[EXERCISE] In two sentences, summarize the post about making Barack Obama into a Kennedy.

[TEXT UNDER STUDY]

==*==

Barack Kennedy

Part of the plan for Barack is to make him into a Kennedy. We saw this trick back when Caroline Kennedy endorsed Obama, calling him the closest thing she'd experienced to the effect her father had on the nation.

A critical part of this strategy is the role of Ted Kennedy, expected to be a big player at the convention in August.

But Teddy's cancer diagnosis, and surgery today, make unclear to what degree the Massachusetts Senator will be effective in trying to cover up Barack's seedier political partnerships.
Kennedy said in his statement that he expected to remain at Duke for about a week after the operation, and start radiation and chemotherapy at Massachusetts General Hospital shortly thereafter.

President Kennedy's speechwriter, Ted Sorenson, is also in poor health, but is doing his best to project an idealized vision of the 60's onto Barack:
Despite being left almost blind by a stroke in 2001, Mr Sorensen has actively campaigned in several states for Barack Obama – a candidate whose youth, charisma and above all stirring oratory remind him so closely of his old boss.
The irrational exuberance for Barack seems to be driven by nostalgia, which explains the old-timers' lack of concern over his inexperience.
"Barack Obama shares JFK's command of words and recognises their power. I am very excited to see how he has inspired young people who have been so cynical about politics for so long."

==*==

[RAW DATA]
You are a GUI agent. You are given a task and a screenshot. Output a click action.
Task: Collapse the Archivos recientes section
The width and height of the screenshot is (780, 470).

==*==

[RESPONSE BOX] The post says part of the plan for Barack Obama is to make him into a Kennedy, pointing to Caroline Kennedy's endorsement and to Ted Kennedy's expected role at the convention, which his cancer diagnosis and surgery have made uncertain. It adds that President Kennedy's speechwriter, though in poor health, has campaigned for Obama and compares his command of words to JFK's, and it attributes the enthusiasm for Obama to nostalgia.